### SET PROBLEM
Please retype the stretch from the line containing "You are a computer-use agent. Viewport: 1568px width, 743px" through the end of the records below, leaving the pictures out.

[Start of INPUT FOR THIS TASK]

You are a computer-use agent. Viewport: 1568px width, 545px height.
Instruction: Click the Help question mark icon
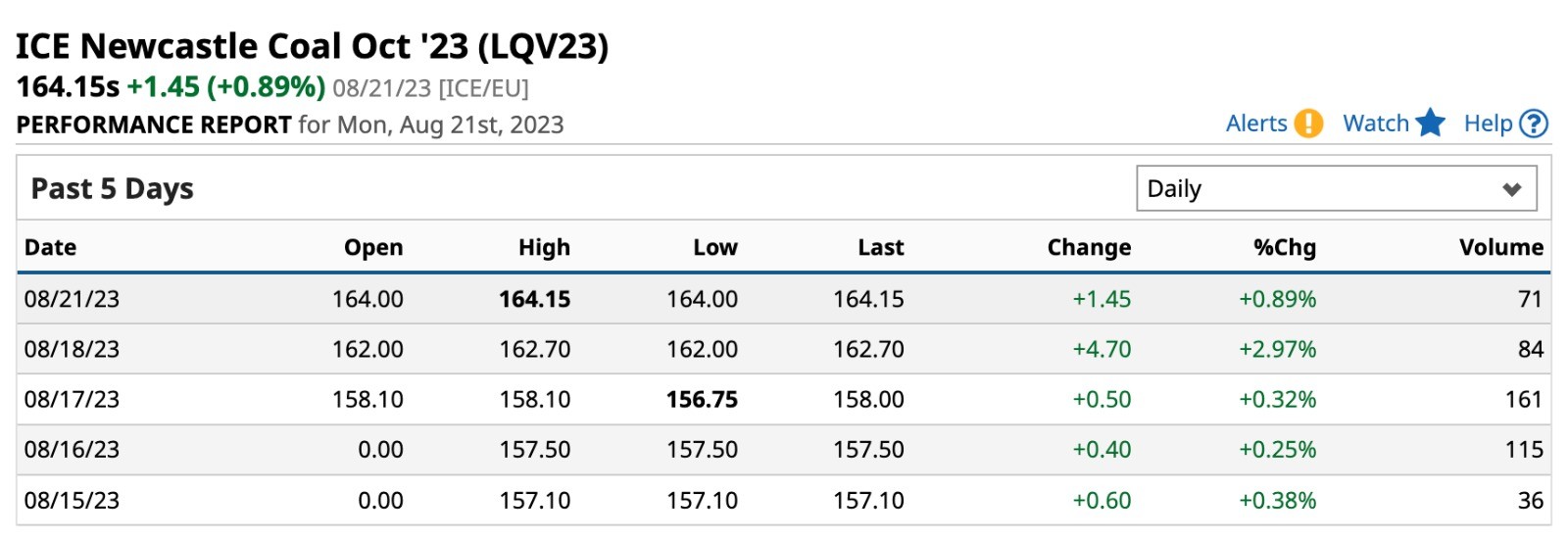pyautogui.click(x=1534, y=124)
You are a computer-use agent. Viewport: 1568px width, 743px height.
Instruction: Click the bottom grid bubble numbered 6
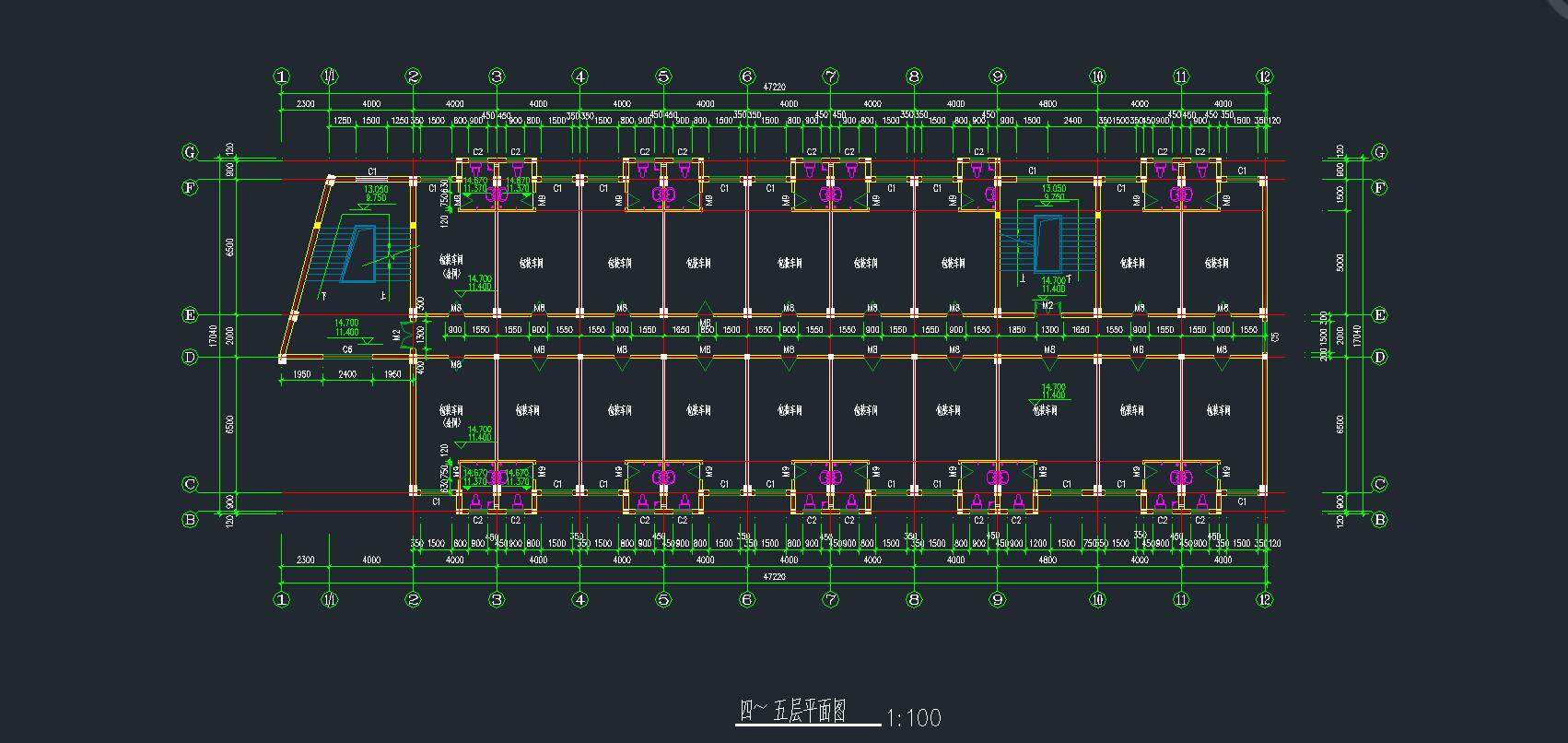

[End of INPUT FOR THIS TASK]

### ANSWER TO THIS EXERCISE
You are a computer-use agent. Viewport: 1568px width, 743px height.
Instruction: Click the bottom grid bubble numbered 6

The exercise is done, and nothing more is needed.